Your answer should be a number only: the count of lines in the following entries that contain "agent".

[Stored data]
= Beginning of Section =

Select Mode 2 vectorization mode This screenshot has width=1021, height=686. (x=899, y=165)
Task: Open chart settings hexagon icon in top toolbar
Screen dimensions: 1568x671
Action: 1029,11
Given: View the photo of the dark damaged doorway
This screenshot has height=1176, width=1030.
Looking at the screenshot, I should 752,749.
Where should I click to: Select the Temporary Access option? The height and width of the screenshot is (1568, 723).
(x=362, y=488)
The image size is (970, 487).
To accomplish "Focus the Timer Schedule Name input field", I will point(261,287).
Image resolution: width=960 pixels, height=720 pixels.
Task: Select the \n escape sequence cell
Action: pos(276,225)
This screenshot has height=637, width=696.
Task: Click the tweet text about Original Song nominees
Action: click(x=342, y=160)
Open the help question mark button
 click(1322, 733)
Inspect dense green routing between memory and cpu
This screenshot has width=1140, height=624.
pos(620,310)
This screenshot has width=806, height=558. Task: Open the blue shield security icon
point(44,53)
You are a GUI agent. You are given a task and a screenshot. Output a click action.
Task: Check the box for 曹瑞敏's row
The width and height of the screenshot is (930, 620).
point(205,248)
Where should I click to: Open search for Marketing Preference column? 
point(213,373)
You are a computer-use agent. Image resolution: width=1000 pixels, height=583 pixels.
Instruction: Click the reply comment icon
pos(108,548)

= End of Section =

→ **Finished task**
2